Edgar looked tiny swaddled in his blankets. He and Emery had inherited enough from their mother to look like siblings: curly black hair, slate blue eyes, straight noses. Emery had gotten everything else, to the point where if she tanned, she was mistaken for her mother, while Edgar had a long time before he grew into their father's high cheekbones, lanky frame, and thick eyelashes. Like their father, he was so pale he couldn't tan, but now he looked translucent. Blue veins showed through his eyelids.
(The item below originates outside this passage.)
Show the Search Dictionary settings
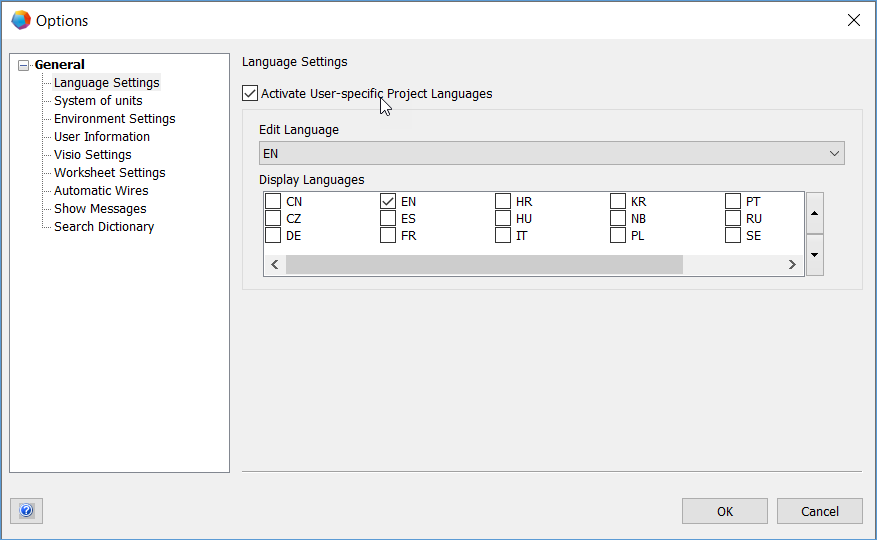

Emery bypassed the chair by the bed and sat on the edge of the mattress. As she did, she took off her silver charm bracelet with her two silver-and-gold Peacemakers dangling from it and put it in her pocket. It was her guns that had gotten Edgar in this situation. It was her guns and her, telling Edgar to shoot his defenseless, underdeveloped doppelgänger. Her own voice rang through the cold air of her dream, the dreamform revolver clenched in Edgar's hands, his doppelgänger unmoving before him.

Shoot it, Edgar!

The flash of blue light. The unnatural absence of the sound of gunfire. The doppelgänger disappearing on the wind. Edgar collapsing.

Emery took his hand in hers. His fingers were already long; by the time he was her age, his hand would dwarf hers. He'd always reminded her a bit of a skeleton, and when he had their father's height and size, he'd be a walking grim reaper. His skin was cold now; she pressed his palm to her cheek and held it there for a moment, then leaned down and rested her head on his chest.